Escribía no hace mucho Fernando Savater sobre las contradicciones que encerraba la decisión de premiar al joven piloto Fernando Alonso con el Príncipe de Asturias. Cuando tanto se nos previene sobre los peligros de la velocidad en las carreteras, resulta chocante, en efecto, tamaña exaltación de nuestro campeón de la velocidad, aunque creo que a Savater le preocupaban más otros efectos de la concesión de ese premio. Nada hay de extraño en que se premie al campeón mundial de esa modalidad deportiva, que no tiene por qué ser discriminada respecto a las demás. Lo que sí llama la atención es la rapidez del reconocimiento, como si también el jurado del premio se hubiera dejado arrastrar por el delirio Alonso sin recapacitar en unas derivaciones que esa decisión podía estar apuntalando. No es la menor el deseo de emulación que el joven piloto está suscitando entre la juventud española, de manera que la concesión del premio serviría para incitar a ésta a comportamientos que son claramente reprobados en las campañas oficiales para la prevención de accidentes. El encumbramiento inmediato del héroe juvenil, único en su especialidad y de éxito tan temprano, tampoco ayudaría en la labor de alentar en el esfuerzo y la tarea de largo empeño, valores que acaso urge inculcarlos entre nuestros jóvenes. Los éxitos fulgurantes, que tanto nos deslumbran, generan entre sus émulos más frustración que otra cosa, consecuencia que las instituciones que auspician modelos de conducta debieran cuidarse de incentivar.

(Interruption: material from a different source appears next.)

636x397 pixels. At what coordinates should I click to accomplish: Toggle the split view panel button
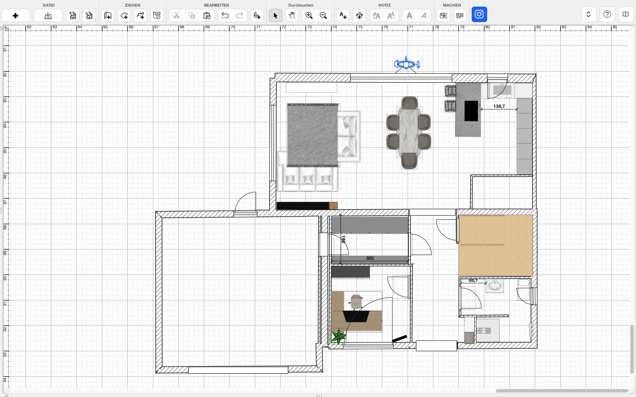625,14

Los héroes siempre fueron más bien jóvenes, y nuestra moderna cultura no ha sido la única en exaltar los valores de la juventud. Ya en los albores de nuestra cultura, Aquiles es un héroe joven, pero conoce muy bien cuál es el precio de su heroísmo y el de la gloria que le irá adherida, un precio que no se nos oculta en ningún momento: la muerte en plena juventud. Lo problemático de nuestra época no son las novedades que aporta, que son más bien escasas, sino la absoluta inconsecuencia de las mismas. Son siempre como frases a medio hacer, lo que aleja a nuestra época de la sabiduría gnómica que caracterizó a otras. Lo que se dice aquí se desdice de inmediato unos pasos más allá, con la particularidad de que aquí y allá son de hecho el mismo lugar y de que éste suele estar revestido con el prestigio de la autoridad. ¿No se ha convertido ésta en un ventrílocuo mutante de algo que en realidad la supera?

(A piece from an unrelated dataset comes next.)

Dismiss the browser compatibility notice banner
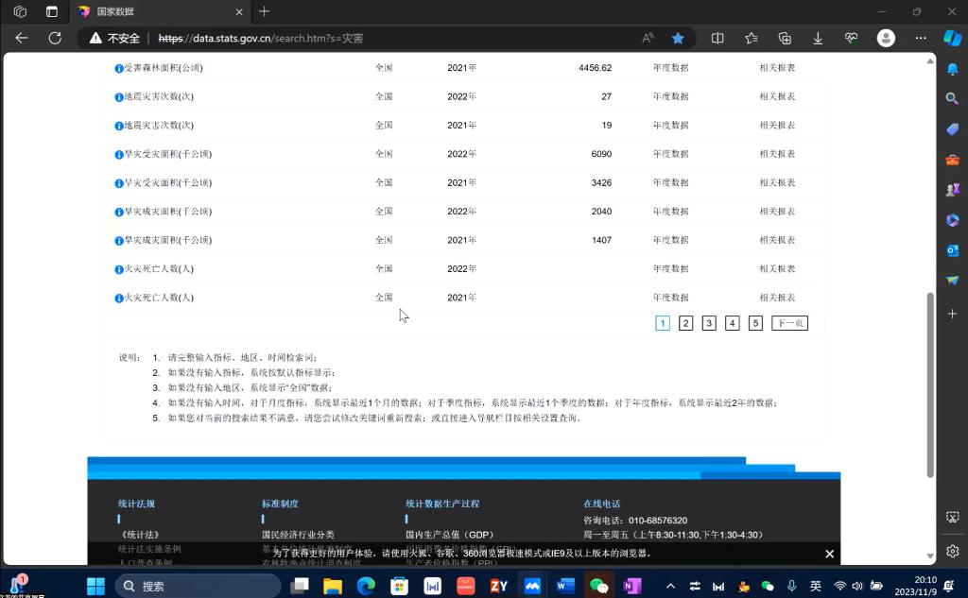 [x=829, y=554]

La moralidad, que era sabiduría práctica, se aleja del ejemplo y se convierte en verborrea sin incentivo. Todas las épocas han exaltado los valores de la juventud, los que le eran propios, pero ninguna hizo de la juventud el valor supremo, un valor de excelencia propio además para viejos y capaz de sustituir los valores que a la vejez le eran acordados. Ante semejante pretensión, cualquier ejemplaridad acaba en ridículo.

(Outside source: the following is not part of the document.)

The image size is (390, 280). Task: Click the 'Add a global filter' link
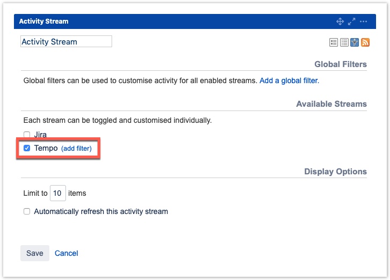[x=289, y=80]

Imanol Zubero, en el acto de presentación de un estudio sobre la educación impulsado por la Fundación Fernando Buesa, decía lo siguiente: "Es desalentador verse transmitiendo un código ético que contradice los valores que los estudiantes perciben fuera del recinto escolar". Lo sería, quizá, si ese código ético escolar existiera de verdad y fuera algo más que una pretensión bienintencionada con la que la sociedad trata de eliminar su mala conciencia. No estoy muy convencido de que, al margen de intenciones y de proclamas, la escuela haga algo más que adaptarse a lo que le viene de fuera.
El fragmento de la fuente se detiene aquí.